Data excerpts:

----

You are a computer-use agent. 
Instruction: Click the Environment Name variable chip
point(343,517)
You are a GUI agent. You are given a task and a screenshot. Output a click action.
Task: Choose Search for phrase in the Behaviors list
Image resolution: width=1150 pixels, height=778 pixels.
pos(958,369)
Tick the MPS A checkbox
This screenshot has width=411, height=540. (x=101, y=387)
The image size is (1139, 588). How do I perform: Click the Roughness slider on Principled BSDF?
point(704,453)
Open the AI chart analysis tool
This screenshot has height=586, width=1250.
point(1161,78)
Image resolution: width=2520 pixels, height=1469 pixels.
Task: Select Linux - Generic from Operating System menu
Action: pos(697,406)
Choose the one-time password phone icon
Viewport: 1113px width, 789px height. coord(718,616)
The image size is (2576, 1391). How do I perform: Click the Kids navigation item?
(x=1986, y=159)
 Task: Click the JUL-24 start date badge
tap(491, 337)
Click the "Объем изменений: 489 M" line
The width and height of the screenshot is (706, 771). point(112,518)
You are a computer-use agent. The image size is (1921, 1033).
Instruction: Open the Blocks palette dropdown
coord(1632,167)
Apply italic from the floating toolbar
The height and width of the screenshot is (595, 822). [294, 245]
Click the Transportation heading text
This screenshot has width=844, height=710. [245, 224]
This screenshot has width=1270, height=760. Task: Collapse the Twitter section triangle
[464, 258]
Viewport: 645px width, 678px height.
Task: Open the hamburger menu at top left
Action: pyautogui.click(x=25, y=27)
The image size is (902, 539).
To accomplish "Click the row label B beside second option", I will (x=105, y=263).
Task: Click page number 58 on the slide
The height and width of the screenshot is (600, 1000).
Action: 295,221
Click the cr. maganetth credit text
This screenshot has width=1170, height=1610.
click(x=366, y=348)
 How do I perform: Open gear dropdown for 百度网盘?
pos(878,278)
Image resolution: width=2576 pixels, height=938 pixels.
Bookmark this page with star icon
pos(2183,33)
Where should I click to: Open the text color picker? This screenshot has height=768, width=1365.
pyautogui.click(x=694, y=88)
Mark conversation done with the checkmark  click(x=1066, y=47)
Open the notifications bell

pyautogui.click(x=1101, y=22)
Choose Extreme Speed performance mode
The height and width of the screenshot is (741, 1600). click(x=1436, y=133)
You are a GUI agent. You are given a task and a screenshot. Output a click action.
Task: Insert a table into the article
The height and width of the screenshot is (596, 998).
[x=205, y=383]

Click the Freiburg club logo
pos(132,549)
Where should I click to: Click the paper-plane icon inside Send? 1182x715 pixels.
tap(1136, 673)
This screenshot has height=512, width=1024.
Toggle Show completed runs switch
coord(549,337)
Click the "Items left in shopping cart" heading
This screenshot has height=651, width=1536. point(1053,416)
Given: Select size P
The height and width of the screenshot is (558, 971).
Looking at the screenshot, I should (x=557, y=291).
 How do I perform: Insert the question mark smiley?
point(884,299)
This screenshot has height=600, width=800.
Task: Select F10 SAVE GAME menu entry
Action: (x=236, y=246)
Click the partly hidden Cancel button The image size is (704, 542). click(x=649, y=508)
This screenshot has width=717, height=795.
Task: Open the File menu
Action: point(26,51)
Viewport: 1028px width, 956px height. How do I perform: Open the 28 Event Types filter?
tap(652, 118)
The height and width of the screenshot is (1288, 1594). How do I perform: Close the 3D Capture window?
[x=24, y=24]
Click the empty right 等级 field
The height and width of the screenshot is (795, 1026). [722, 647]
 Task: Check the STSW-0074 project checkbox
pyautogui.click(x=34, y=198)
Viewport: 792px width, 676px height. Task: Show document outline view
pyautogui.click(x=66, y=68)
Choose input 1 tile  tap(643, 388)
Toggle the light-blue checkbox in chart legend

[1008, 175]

----

### [Assignment]
The required response is a complete, exact copy of the records.

### [Task answer]
You are a computer-use agent. 
Instruction: Click the Environment Name variable chip
point(343,517)
You are a GUI agent. You are given a task and a screenshot. Output a click action.
Task: Choose Search for phrase in the Behaviors list
Image resolution: width=1150 pixels, height=778 pixels.
pos(958,369)
Tick the MPS A checkbox
This screenshot has width=411, height=540. (x=101, y=387)
The image size is (1139, 588). How do I perform: Click the Roughness slider on Principled BSDF?
point(704,453)
Open the AI chart analysis tool
This screenshot has height=586, width=1250.
point(1161,78)
Image resolution: width=2520 pixels, height=1469 pixels.
Task: Select Linux - Generic from Operating System menu
Action: pos(697,406)
Choose the one-time password phone icon
Viewport: 1113px width, 789px height. coord(718,616)
The image size is (2576, 1391). How do I perform: Click the Kids navigation item?
(x=1986, y=159)
 Task: Click the JUL-24 start date badge
tap(491, 337)
Click the "Объем изменений: 489 M" line
The width and height of the screenshot is (706, 771). point(112,518)
You are a computer-use agent. The image size is (1921, 1033).
Instruction: Open the Blocks palette dropdown
coord(1632,167)
Apply italic from the floating toolbar
The height and width of the screenshot is (595, 822). [294, 245]
Click the Transportation heading text
This screenshot has width=844, height=710. [245, 224]
This screenshot has width=1270, height=760. Task: Collapse the Twitter section triangle
[464, 258]
Viewport: 645px width, 678px height.
Task: Open the hamburger menu at top left
Action: pyautogui.click(x=25, y=27)
The image size is (902, 539).
To accomplish "Click the row label B beside second option", I will (x=105, y=263).
Task: Click page number 58 on the slide
The height and width of the screenshot is (600, 1000).
Action: 295,221
Click the cr. maganetth credit text
This screenshot has width=1170, height=1610.
click(x=366, y=348)
 How do I perform: Open gear dropdown for 百度网盘?
pos(878,278)
Image resolution: width=2576 pixels, height=938 pixels.
Bookmark this page with star icon
pos(2183,33)
Where should I click to: Open the text color picker? This screenshot has height=768, width=1365.
pyautogui.click(x=694, y=88)
Mark conversation done with the checkmark  click(x=1066, y=47)
Open the notifications bell

pyautogui.click(x=1101, y=22)
Choose Extreme Speed performance mode
The height and width of the screenshot is (741, 1600). click(x=1436, y=133)
You are a GUI agent. You are given a task and a screenshot. Output a click action.
Task: Insert a table into the article
The height and width of the screenshot is (596, 998).
[x=205, y=383]

Click the Freiburg club logo
pos(132,549)
Where should I click to: Click the paper-plane icon inside Send? 1182x715 pixels.
tap(1136, 673)
This screenshot has height=512, width=1024.
Toggle Show completed runs switch
coord(549,337)
Click the "Items left in shopping cart" heading
This screenshot has height=651, width=1536. point(1053,416)
Given: Select size P
The height and width of the screenshot is (558, 971).
Looking at the screenshot, I should (x=557, y=291).
 How do I perform: Insert the question mark smiley?
point(884,299)
This screenshot has height=600, width=800.
Task: Select F10 SAVE GAME menu entry
Action: (x=236, y=246)
Click the partly hidden Cancel button The image size is (704, 542). click(x=649, y=508)
This screenshot has width=717, height=795.
Task: Open the File menu
Action: point(26,51)
Viewport: 1028px width, 956px height. How do I perform: Open the 28 Event Types filter?
tap(652, 118)
The height and width of the screenshot is (1288, 1594). How do I perform: Close the 3D Capture window?
[x=24, y=24]
Click the empty right 等级 field
The height and width of the screenshot is (795, 1026). [722, 647]
 Task: Check the STSW-0074 project checkbox
pyautogui.click(x=34, y=198)
Viewport: 792px width, 676px height. Task: Show document outline view
pyautogui.click(x=66, y=68)
Choose input 1 tile  tap(643, 388)
Toggle the light-blue checkbox in chart legend

[1008, 175]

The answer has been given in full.